Bermagui’s Rodney “Murrum” Kelly is heading back to Europe after it was confirmed further Gweagal artefacts are being held in the Swedish Ethnographic Museum in Stockholm.
Mr Kelly was aware the museum had a spear during his first visit, but the revelation the museum has more yet to be identified artefacts is historic, the 39-year-old decedent of a Gweagal warrior named Cooman who was shot at by the British in 1770 said.
“It is a feeling I can't explain, it feels like one of those historical moments where you find something that holds so much historical value that you can't wait to learn everything there is to know about it,” Mr Kelly said ahead of his October flight.
“I feel proud to be able to do something for my elders who have passed on, and the more I find and bring home the stronger our culture will be.”
The trip will be Mr Kelly’s second to Europe has he battles to have artefacts stolen during Luetenant James Cook’s 1770 voyage to Australia repatriated from museums.
“This is an original spear uncut, not like the Cambridge museum spears which have been cut to fit displays, so this spear is very special,” Mr Kelly said.
According to the Swedish Ethnographic Museum, the artefacts were given to Swedish industrialist Baron Johan Alströmer by Sir Joseph Banks during a visit to London in 1777, becoming part of his private museum in Stockholm.
It is believed Alströmer also received boomerangs, a woomera and a club.
Mr Kelly said the artefacts prove, especially a musket hole in a shield held in the British Museum, the British invaded Australia when they landed in what is now Kamay Botany Bay National Park.

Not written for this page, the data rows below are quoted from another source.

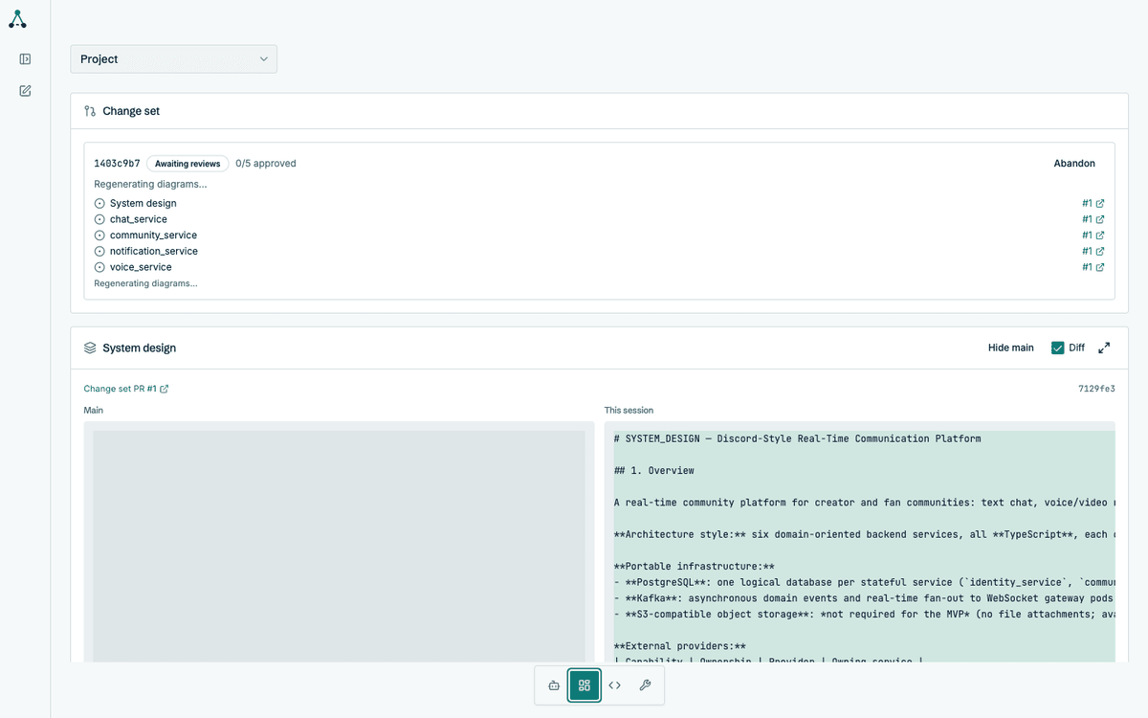Select notification_service in change set list
1148x718 pixels.
(x=154, y=251)
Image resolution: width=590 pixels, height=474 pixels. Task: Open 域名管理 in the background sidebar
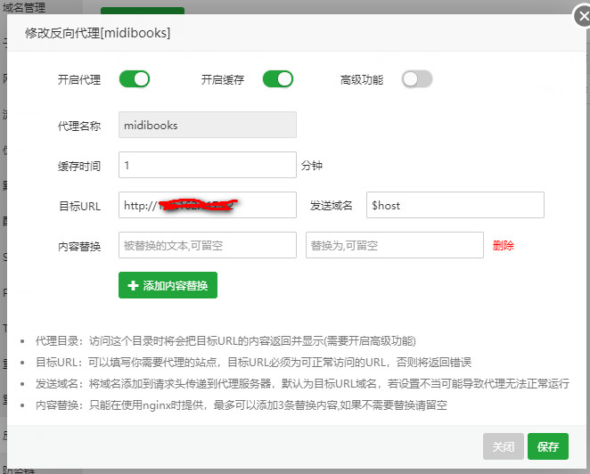[25, 8]
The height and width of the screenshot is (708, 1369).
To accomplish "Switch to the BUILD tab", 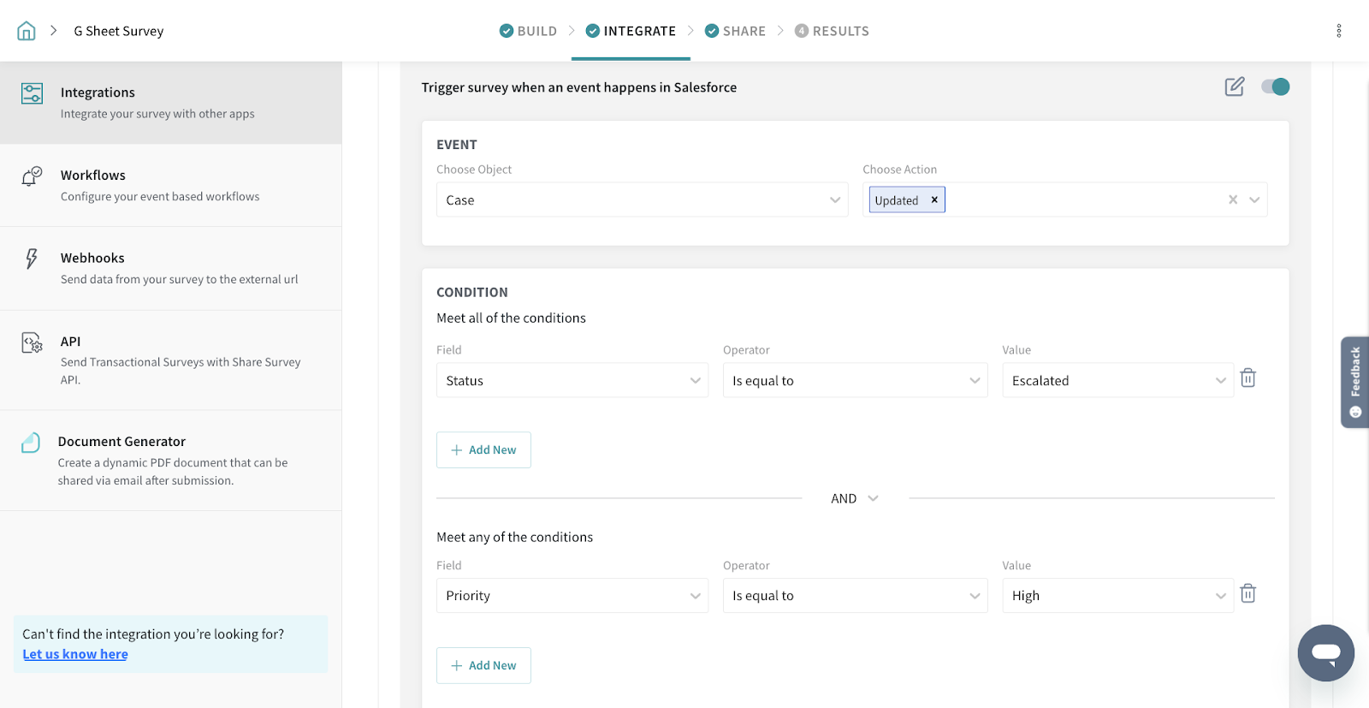I will (528, 31).
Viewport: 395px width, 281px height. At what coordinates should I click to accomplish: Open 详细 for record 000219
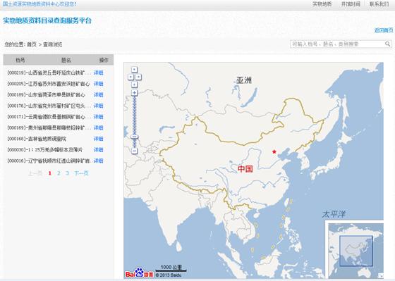pyautogui.click(x=98, y=73)
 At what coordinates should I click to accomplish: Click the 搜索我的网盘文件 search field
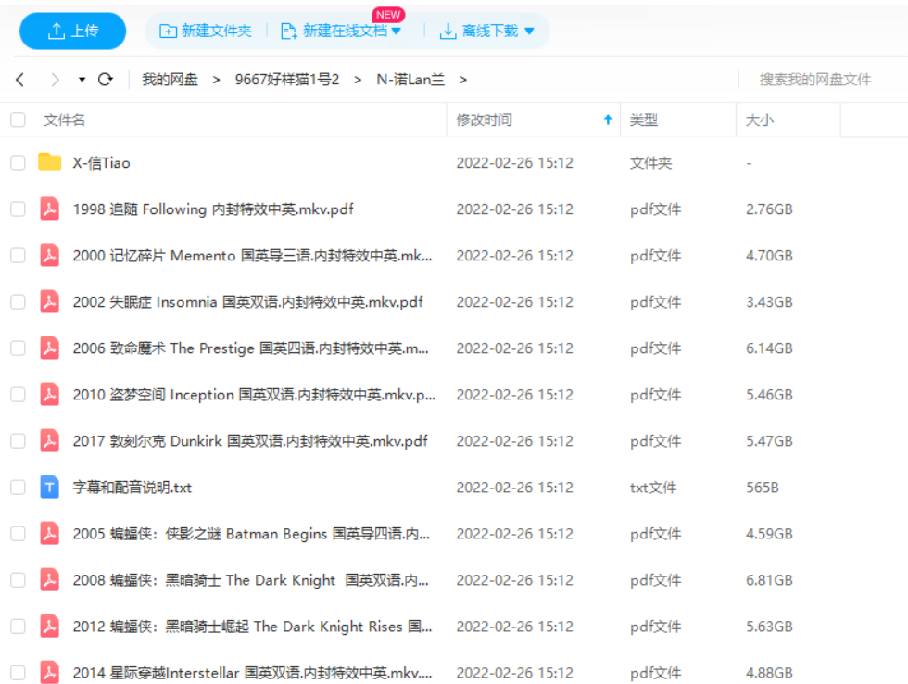815,80
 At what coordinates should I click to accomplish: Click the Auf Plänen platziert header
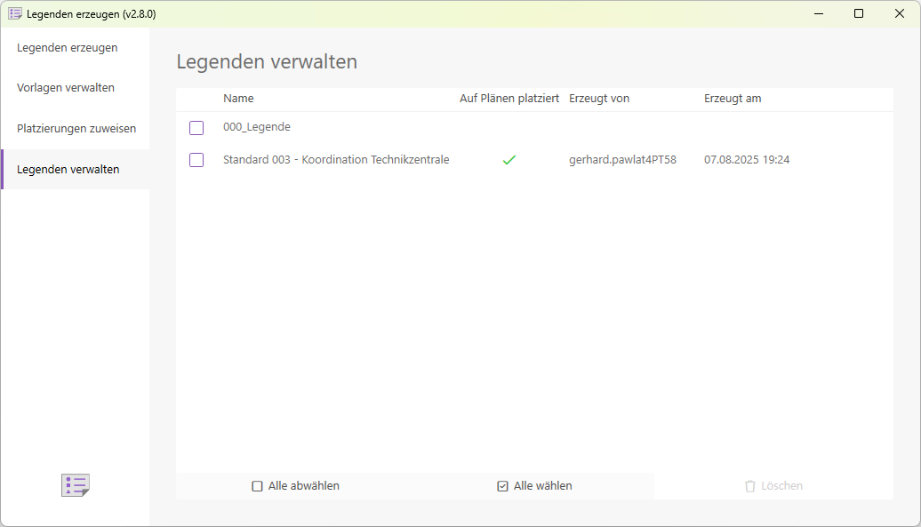click(x=509, y=98)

“Australia really needs the Gweagal artefacts returned so we can stop the lies, and start to tell the true history, so many more Australians can start to appreciate the oldest surviving culture in the world,” he said.
“I hope one day all of the things that were stolen on that day in 1770 can be together again, back home, so my ancestors spirits can be at rest.
“The pride and soul of my people go into making those artefacts, and they are part of our culture, our history, they are all connected, which is why I won't stop looking for them until they are home.
“The only reason they take Aboriginal artefacts is for personal gain, it's sad that my culture was thought of as a quick way to gain a profit.”